Requirement: Output every record below precisely as it is written.

Extracted data entries
---

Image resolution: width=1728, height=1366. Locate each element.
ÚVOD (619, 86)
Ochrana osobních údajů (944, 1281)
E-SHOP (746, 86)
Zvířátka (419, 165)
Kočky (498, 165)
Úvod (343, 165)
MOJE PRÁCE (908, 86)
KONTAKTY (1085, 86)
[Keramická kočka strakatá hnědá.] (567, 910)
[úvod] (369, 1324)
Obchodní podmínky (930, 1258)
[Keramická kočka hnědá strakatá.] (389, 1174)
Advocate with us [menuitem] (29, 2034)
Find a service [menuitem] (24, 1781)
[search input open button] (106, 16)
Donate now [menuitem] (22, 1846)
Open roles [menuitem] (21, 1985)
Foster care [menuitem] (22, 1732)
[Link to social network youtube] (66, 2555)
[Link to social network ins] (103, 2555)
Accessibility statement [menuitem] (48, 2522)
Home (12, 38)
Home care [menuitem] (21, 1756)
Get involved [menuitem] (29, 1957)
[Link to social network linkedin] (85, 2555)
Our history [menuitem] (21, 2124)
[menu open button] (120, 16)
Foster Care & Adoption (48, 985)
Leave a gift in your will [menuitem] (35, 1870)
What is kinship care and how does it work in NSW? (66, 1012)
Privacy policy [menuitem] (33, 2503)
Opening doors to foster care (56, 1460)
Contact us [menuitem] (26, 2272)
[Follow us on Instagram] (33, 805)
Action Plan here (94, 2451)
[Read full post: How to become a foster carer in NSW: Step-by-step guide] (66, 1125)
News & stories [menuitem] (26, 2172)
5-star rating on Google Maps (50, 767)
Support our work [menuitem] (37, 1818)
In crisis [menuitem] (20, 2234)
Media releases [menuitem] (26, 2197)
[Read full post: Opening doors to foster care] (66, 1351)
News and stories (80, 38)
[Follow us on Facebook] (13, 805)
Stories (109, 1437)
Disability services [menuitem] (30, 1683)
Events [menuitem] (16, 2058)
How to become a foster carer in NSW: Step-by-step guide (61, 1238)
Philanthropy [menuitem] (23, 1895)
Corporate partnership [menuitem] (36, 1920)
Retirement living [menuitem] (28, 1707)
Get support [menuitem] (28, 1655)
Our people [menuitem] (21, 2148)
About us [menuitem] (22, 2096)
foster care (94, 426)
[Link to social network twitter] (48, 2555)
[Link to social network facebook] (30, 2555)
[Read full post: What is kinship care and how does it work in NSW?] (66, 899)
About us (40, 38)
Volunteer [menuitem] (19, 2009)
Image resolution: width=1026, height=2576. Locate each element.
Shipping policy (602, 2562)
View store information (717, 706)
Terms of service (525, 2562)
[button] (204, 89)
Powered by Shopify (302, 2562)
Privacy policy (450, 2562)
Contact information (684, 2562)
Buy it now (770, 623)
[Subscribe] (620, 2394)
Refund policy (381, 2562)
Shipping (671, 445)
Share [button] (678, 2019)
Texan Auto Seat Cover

---

Completed exercise:
Image resolution: width=1728, height=1366. Locate each element.
ÚVOD (619, 86)
Ochrana osobních údajů (944, 1281)
E-SHOP (746, 86)
Zvířátka (419, 165)
Kočky (498, 165)
Úvod (343, 165)
MOJE PRÁCE (908, 86)
KONTAKTY (1085, 86)
[Keramická kočka strakatá hnědá.] (567, 910)
[úvod] (369, 1324)
Obchodní podmínky (930, 1258)
[Keramická kočka hnědá strakatá.] (389, 1174)
Advocate with us [menuitem] (29, 2034)
Find a service [menuitem] (24, 1781)
[search input open button] (106, 16)
Donate now [menuitem] (22, 1846)
Open roles [menuitem] (21, 1985)
Foster care [menuitem] (22, 1732)
[Link to social network youtube] (66, 2555)
[Link to social network ins] (103, 2555)
Accessibility statement [menuitem] (48, 2522)
Home (12, 38)
Home care [menuitem] (21, 1756)
Get involved [menuitem] (29, 1957)
[Link to social network linkedin] (85, 2555)
Our history [menuitem] (21, 2124)
[menu open button] (120, 16)
Foster Care & Adoption (48, 985)
Leave a gift in your will [menuitem] (35, 1870)
What is kinship care and how does it work in NSW? (66, 1012)
Privacy policy [menuitem] (33, 2503)
Opening doors to foster care (56, 1460)
Contact us [menuitem] (26, 2272)
[Follow us on Instagram] (33, 805)
Action Plan here (94, 2451)
[Read full post: How to become a foster carer in NSW: Step-by-step guide] (66, 1125)
News & stories [menuitem] (26, 2172)
5-star rating on Google Maps (50, 767)
Support our work [menuitem] (37, 1818)
In crisis [menuitem] (20, 2234)
Media releases [menuitem] (26, 2197)
[Read full post: Opening doors to foster care] (66, 1351)
News and stories (80, 38)
[Follow us on Facebook] (13, 805)
Stories (109, 1437)
Disability services [menuitem] (30, 1683)
Events [menuitem] (16, 2058)
How to become a foster carer in NSW: Step-by-step guide (61, 1238)
Philanthropy [menuitem] (23, 1895)
Corporate partnership [menuitem] (36, 1920)
Retirement living [menuitem] (28, 1707)
Get support [menuitem] (28, 1655)
Our people [menuitem] (21, 2148)
About us [menuitem] (22, 2096)
foster care (94, 426)
[Link to social network twitter] (48, 2555)
[Link to social network facebook] (30, 2555)
[Read full post: What is kinship care and how does it work in NSW?] (66, 899)
About us (40, 38)
Volunteer [menuitem] (19, 2009)
Image resolution: width=1026, height=2576. Locate each element.
Shipping policy (602, 2562)
View store information (717, 706)
Terms of service (525, 2562)
[button] (204, 89)
Powered by Shopify (302, 2562)
Privacy policy (450, 2562)
Contact information (684, 2562)
Buy it now (770, 623)
[Subscribe] (620, 2394)
Refund policy (381, 2562)
Shipping (671, 445)
Share [button] (678, 2019)
Texan Auto Seat Cover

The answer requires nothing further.